The solution is not an either/or choice of what information to share how and with who, but nonetheless your primary point is correct: the maximum value returned from information sharing at this point will be found where it moves C-Level actions.

In many ways the very act of issuing the Executive Order is just that. It is also the kind of Small Data information sharing that is appropriate for C-Level use. Executives don’t process information like “you need to develop a comprehensive identification and remediation strategy for vulnerable devices on your process control system” (much less anything deeper). Conversely, they are very good at processing information such as:

“The nation’s CEO is looking at you (and he’s pissed).”

The President and his bully-pulpit can perform that sort of single-packet information sharing very well. Much more effectively than those of us with more granular opinions and smaller megaphones. The purpose, though, is not to make those same C-Level executives then listen to the detailed solution – which they won’t do and wouldn’t understand – but rather to cause them to turn to their subordinates and share a similarly simple packet of information which junior executives are well versed in processing:

“The President of the United States is pissed off at me. Make it stop.”

This “Public Sector Executive to Private Sector Executive” information sharing needs to support the more detailed information sharing that folks like ourselves can accomplish by encouraging more of the right people to engage. We see this effect already both in the activity of the ICS-ISAC as well as other conversations we engage in. The increase in ICS-ISAC membership and attendance at the center’s public briefings since the Executive Order is mirrored in other groups’ briefings we have attended since.
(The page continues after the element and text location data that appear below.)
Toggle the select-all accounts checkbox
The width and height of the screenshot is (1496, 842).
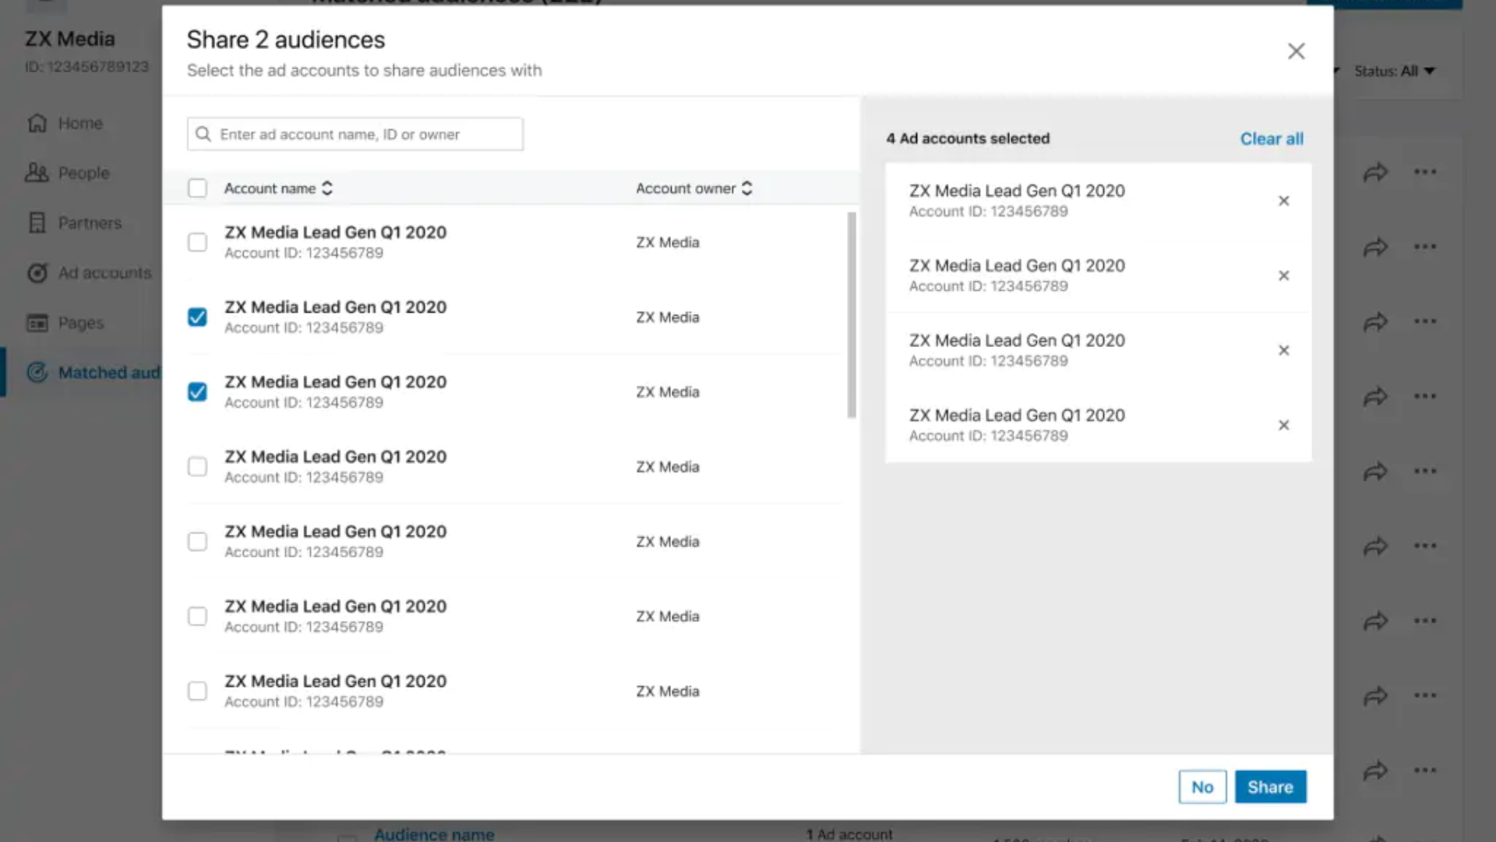click(x=197, y=189)
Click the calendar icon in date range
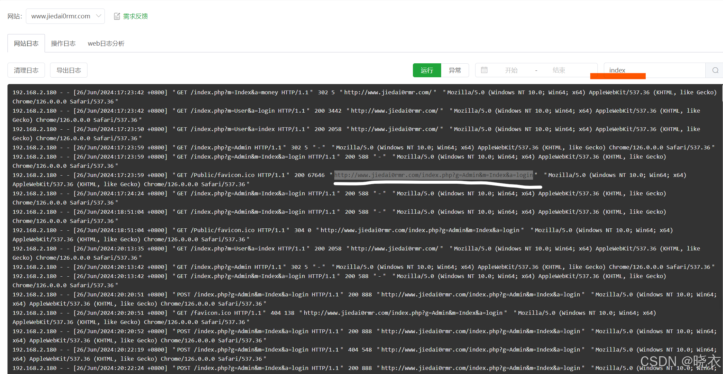Viewport: 723px width, 374px height. (484, 70)
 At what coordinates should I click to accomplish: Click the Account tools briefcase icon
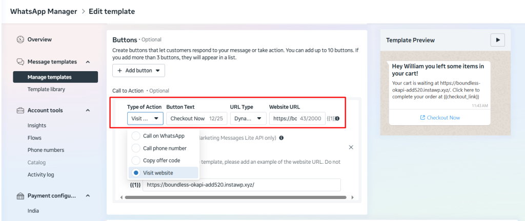(21, 111)
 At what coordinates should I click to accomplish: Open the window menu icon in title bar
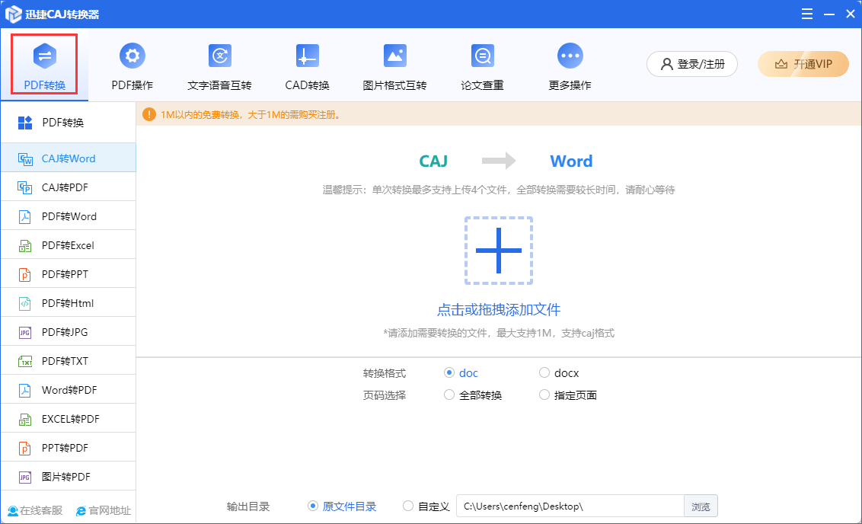point(806,14)
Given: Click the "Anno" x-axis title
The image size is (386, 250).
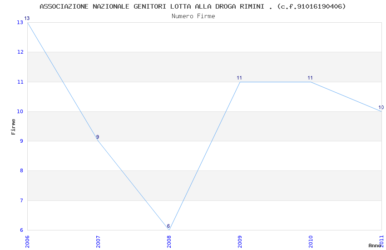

Executive-to-Executive information sharing needs to support the more detailed information sharing that you mention above, though, not replace it. Inasmuch as the Executive-to-Executive information sharing is successful there needs to be not less but rather more opportunities for sharing of the pointillistic information that will satisfy the simple mandates facility executives roll downhill to their staffs.

The details of that granular information sharing among operational peers is the subject of other conversations, but the fact that those conversations are now getting more involvement is an indication that the Executive-to-Executive efforts are having the desired impact. What folks like your team and our team and the various groups and individuals who have comprised the information sharing activity to date need to do is continue to escalate those efforts, leveraging the seismic shifts caused by the Administration.
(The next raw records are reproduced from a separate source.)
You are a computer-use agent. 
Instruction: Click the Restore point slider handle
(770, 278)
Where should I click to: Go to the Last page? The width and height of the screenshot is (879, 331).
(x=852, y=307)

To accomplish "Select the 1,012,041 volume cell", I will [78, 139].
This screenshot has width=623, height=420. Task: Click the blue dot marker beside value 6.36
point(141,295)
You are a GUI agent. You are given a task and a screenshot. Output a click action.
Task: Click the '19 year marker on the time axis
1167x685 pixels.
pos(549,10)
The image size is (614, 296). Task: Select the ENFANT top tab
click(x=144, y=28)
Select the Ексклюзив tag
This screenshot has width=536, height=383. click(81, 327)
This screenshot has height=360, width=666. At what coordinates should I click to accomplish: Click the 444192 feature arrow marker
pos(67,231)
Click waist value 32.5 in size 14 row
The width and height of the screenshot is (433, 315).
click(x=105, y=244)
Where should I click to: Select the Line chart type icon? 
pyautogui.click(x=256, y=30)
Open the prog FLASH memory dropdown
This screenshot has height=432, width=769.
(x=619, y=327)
Any lack of success to date is well-shared among all involved. The combined efforts of all involved have not been completely unsuccessful, though. In the twenty years since these issues first crossed my own bow there has been a consistent growth in understanding among all involved. It may have been a long, low slope for much of that time, but the curve has continued to steepen and is following a predictable path leading to a foreseeable future.

The work that you and others have done has created the environment that leads to the President of the United States taking his recent action, an accomplishment worthy of a measurable amount of praise. Laurels are not for resting on, though. The general shape of what we all need to do going forward is clear, and a large part of it will include sharing more information with more people with more precise aim and craftsmanship.